The art of creating a comic book takes a lot of work. With the abundance of DC and Marvel movies hitting blockbuster charts, it’s hard not to appreciate the process that goes behind creating these characters. The iconic characters we learn to know and love on the big screen all originated from pages clad in illustrations created by a person, an idea, and a pen.
The story of comic artists is a story not often told by a lot of people, so we’d like to shed light on that. To know more about what it is like to be a comic artist, we spoke to John Amor, a Cebuano comic artist based in Davao, and here’s what he has to say about his line of work.
Tell us bit about yourself and your work.
My name is John Amor. I’m a Cebuano based in Davao. I draw comics for American publishers for a living.
What are the common misconceptions about your line of work?
Most people assume most comic artists live in their parents’ basement drawing scantily clad women all day. But on the other end of the spectrum, there also exists the image of rock star artists surrounded by fangirls. Those kinds of artists do exist, but I wouldn’t call them the norm.
Describe your typical work day.
My days usually start at noon, or a little past it. I grab “breakfast” and feed my dogs, and right around the time I have my first coffee the wife gets home from her day job. That brief window is the best part of the day, right up until she goes to bed after dinner. Then I start doing actual work around 10 pm till about 6 am. My clients are all on the other side of the world, so I essentially go by NY time, when I can manage it. 10pm – 6am is essentially me in the trenches, just drawing as much as I can to tell whatever story needs to be told that day. Then I crash right around the time my wife leaves for work.
What’s the most enjoyable part of your job?
Drawing is rewarding in itself because at its core you’re creating a world out of nothing. That will never stop being cool. But hands down the most enjoyable part is interacting with fans of my work. It’s a special feeling, knowing something you labored over made an impression on someone’s busy life.

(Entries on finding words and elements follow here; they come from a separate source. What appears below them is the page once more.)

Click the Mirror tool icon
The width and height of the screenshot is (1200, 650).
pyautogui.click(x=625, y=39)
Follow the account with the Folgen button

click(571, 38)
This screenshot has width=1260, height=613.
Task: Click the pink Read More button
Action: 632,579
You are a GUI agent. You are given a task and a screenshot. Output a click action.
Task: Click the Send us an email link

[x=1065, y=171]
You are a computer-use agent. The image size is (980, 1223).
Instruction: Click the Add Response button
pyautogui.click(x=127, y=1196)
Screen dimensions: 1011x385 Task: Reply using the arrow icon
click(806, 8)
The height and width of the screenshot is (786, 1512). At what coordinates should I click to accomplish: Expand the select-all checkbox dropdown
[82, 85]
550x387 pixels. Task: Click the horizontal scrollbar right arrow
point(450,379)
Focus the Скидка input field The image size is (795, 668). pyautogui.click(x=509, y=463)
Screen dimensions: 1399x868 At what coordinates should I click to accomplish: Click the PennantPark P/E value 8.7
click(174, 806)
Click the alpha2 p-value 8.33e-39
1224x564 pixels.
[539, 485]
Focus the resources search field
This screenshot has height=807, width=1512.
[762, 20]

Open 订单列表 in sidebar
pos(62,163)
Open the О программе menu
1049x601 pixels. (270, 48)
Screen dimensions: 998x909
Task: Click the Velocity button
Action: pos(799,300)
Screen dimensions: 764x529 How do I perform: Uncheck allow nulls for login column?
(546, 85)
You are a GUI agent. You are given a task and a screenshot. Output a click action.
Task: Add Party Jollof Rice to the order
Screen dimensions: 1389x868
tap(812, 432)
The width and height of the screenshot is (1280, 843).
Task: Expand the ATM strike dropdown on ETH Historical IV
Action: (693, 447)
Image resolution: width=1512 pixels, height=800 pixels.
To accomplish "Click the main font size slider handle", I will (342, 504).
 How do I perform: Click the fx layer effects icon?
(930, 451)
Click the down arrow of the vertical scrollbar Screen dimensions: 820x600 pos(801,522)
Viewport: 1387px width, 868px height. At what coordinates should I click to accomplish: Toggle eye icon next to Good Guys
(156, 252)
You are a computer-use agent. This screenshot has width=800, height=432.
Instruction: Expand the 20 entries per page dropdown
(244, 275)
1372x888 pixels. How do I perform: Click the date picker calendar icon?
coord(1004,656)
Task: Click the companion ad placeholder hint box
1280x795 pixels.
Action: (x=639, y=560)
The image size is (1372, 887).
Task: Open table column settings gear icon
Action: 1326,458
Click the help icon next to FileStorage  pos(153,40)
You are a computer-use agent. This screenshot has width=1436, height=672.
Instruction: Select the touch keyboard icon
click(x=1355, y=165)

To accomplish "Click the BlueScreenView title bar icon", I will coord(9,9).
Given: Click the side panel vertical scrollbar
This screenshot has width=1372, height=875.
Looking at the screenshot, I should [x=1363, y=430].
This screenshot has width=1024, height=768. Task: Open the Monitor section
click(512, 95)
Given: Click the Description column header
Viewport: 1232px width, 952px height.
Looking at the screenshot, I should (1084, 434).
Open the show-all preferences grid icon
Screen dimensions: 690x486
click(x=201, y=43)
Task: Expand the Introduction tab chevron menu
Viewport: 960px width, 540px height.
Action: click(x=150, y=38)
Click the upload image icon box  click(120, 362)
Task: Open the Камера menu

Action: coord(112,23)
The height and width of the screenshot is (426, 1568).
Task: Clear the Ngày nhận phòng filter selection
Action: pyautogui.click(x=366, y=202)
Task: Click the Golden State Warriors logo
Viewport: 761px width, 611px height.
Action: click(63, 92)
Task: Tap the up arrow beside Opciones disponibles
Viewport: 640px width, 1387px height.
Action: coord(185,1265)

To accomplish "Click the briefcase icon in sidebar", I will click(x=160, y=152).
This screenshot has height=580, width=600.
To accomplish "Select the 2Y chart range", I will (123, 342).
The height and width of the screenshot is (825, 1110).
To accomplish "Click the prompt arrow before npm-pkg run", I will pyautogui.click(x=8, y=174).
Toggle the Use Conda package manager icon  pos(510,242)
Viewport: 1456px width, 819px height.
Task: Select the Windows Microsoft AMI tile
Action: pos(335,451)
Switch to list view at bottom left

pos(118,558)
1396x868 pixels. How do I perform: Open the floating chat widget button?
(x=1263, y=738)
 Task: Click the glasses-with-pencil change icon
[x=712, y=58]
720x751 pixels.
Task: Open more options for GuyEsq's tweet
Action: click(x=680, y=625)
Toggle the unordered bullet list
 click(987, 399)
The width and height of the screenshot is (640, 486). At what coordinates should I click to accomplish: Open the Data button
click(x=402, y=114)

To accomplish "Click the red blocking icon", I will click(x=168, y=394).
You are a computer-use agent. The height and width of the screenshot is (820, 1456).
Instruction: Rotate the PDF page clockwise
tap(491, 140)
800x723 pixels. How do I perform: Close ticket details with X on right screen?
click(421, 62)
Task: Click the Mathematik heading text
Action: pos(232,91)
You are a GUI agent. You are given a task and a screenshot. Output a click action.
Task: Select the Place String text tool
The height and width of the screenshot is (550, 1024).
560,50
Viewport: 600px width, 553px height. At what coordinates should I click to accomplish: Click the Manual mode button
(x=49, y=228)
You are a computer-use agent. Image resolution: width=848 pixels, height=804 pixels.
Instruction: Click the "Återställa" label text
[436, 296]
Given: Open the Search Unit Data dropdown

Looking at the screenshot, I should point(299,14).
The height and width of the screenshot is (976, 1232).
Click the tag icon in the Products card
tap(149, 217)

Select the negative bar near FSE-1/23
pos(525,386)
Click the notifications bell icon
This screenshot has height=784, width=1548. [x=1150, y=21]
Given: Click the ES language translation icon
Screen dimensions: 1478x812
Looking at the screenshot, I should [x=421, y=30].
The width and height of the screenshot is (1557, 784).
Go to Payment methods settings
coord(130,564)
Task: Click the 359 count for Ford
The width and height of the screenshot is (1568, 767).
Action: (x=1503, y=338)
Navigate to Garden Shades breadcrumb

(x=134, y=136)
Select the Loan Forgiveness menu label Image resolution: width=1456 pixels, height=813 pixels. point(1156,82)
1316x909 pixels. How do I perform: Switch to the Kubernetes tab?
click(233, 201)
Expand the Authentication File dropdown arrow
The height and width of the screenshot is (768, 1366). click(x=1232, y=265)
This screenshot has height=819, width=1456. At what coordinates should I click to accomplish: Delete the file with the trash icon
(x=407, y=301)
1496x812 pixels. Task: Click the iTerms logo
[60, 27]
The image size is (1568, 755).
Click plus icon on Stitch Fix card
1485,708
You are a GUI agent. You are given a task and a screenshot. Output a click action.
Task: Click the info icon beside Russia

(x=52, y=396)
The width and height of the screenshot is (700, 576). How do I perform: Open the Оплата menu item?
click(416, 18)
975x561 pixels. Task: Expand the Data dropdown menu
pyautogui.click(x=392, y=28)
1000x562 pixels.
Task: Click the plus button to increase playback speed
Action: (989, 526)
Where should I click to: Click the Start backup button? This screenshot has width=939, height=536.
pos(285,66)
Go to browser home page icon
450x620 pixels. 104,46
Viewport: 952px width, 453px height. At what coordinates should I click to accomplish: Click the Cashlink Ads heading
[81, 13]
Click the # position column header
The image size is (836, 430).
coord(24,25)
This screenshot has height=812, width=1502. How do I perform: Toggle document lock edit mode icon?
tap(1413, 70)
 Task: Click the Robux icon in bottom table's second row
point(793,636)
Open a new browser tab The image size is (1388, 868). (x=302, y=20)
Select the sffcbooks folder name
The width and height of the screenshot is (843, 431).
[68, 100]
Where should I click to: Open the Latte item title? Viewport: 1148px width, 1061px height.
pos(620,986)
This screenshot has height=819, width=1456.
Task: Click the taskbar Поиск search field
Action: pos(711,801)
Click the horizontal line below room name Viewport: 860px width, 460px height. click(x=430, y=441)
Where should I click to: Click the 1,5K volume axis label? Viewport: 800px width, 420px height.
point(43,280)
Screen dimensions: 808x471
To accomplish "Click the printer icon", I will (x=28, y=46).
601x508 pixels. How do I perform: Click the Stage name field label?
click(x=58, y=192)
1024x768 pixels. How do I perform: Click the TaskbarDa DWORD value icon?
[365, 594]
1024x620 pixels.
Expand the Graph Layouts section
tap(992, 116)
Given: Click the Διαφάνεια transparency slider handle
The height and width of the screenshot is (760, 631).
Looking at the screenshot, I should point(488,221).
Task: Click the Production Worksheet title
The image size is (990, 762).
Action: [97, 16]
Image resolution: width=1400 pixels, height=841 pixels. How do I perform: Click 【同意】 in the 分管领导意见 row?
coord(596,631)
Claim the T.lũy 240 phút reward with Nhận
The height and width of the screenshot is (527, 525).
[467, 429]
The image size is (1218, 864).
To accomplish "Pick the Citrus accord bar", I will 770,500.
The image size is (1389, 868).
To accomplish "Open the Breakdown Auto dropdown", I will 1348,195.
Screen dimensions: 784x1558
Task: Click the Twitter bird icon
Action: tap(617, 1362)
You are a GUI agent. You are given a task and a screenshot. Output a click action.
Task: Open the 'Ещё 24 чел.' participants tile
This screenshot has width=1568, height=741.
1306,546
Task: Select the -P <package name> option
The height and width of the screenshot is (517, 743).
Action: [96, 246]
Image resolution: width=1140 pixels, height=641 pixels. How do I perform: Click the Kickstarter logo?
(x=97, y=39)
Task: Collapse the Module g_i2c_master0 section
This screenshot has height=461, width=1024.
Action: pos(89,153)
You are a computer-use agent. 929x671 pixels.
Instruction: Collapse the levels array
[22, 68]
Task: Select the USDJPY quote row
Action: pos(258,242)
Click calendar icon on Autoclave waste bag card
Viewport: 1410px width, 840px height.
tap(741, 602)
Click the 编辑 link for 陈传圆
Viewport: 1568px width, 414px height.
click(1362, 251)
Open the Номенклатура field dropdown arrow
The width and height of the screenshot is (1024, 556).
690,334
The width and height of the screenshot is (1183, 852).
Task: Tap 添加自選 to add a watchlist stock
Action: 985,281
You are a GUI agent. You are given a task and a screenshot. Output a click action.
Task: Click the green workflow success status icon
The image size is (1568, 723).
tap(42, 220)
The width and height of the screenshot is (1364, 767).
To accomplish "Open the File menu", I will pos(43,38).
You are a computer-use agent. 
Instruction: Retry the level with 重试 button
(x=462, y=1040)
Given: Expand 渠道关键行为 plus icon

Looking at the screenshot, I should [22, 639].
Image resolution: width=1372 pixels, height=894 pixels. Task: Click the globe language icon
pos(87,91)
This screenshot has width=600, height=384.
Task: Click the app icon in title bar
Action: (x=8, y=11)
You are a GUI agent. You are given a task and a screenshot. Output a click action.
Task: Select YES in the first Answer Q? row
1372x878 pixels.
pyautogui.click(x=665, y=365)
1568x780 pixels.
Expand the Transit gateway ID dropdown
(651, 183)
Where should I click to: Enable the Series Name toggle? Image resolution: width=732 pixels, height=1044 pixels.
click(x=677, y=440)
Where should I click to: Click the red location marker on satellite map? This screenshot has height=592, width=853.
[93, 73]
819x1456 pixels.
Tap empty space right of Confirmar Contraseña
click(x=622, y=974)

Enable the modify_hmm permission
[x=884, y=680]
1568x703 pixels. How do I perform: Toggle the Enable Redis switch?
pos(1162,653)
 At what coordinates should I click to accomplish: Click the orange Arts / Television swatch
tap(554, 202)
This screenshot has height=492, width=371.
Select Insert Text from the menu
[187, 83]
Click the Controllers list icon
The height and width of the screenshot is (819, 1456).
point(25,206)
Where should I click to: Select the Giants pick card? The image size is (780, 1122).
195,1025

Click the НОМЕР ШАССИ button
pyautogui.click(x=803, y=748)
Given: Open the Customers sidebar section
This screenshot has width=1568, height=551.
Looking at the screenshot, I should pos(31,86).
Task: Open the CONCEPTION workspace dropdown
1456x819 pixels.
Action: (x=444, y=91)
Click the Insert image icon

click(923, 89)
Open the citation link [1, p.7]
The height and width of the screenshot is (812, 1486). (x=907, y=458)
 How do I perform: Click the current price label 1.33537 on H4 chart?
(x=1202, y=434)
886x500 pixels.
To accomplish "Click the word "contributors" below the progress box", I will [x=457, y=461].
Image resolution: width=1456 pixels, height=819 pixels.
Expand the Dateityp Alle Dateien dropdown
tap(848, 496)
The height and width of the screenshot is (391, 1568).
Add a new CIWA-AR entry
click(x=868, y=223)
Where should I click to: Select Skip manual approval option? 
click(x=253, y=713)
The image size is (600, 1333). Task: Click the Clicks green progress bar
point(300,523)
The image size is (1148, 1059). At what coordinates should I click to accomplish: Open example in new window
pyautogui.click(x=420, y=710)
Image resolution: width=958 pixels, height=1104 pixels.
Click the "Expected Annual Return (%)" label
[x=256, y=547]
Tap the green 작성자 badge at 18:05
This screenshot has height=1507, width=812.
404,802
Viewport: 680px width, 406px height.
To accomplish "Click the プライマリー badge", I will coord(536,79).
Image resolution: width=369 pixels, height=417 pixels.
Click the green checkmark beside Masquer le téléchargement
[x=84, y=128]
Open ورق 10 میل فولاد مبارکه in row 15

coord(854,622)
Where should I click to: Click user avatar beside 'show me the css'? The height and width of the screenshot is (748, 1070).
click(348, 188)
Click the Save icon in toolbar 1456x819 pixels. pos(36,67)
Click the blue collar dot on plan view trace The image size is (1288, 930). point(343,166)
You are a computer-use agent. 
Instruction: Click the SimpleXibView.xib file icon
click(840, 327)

On the flipside John, what would you say is the hardest part of your job? What makes it fulfilling? Would you trade it for something else?
I’d say hardest part, easily, is sticking to a deadline. Comics are a collaborative job, so there’s always someone in the pipeline who can’t do their job until you finish yours. I’m generally a fast artist, but every now and then, a page will come along that will kick my ass, and I’ll just slow right down. What makes the job fulfilling though is knowing that the story you were trying to tell, with just pictures, came out exactly how you wanted. And now people can consume it. When you do that right, it’s gold. I absolutely 100% would not trade it for anything else.
Any message to those who want to pursue the same career? What does it take to be successful or happy in your field?
Draw every day. And never stop exposing yourself to new stories. Not even necessarily just comics, but wherever you can read, hear, or see them. And to be happy in this field, have a story of your own to tell, and tell it when you feel you’re ready.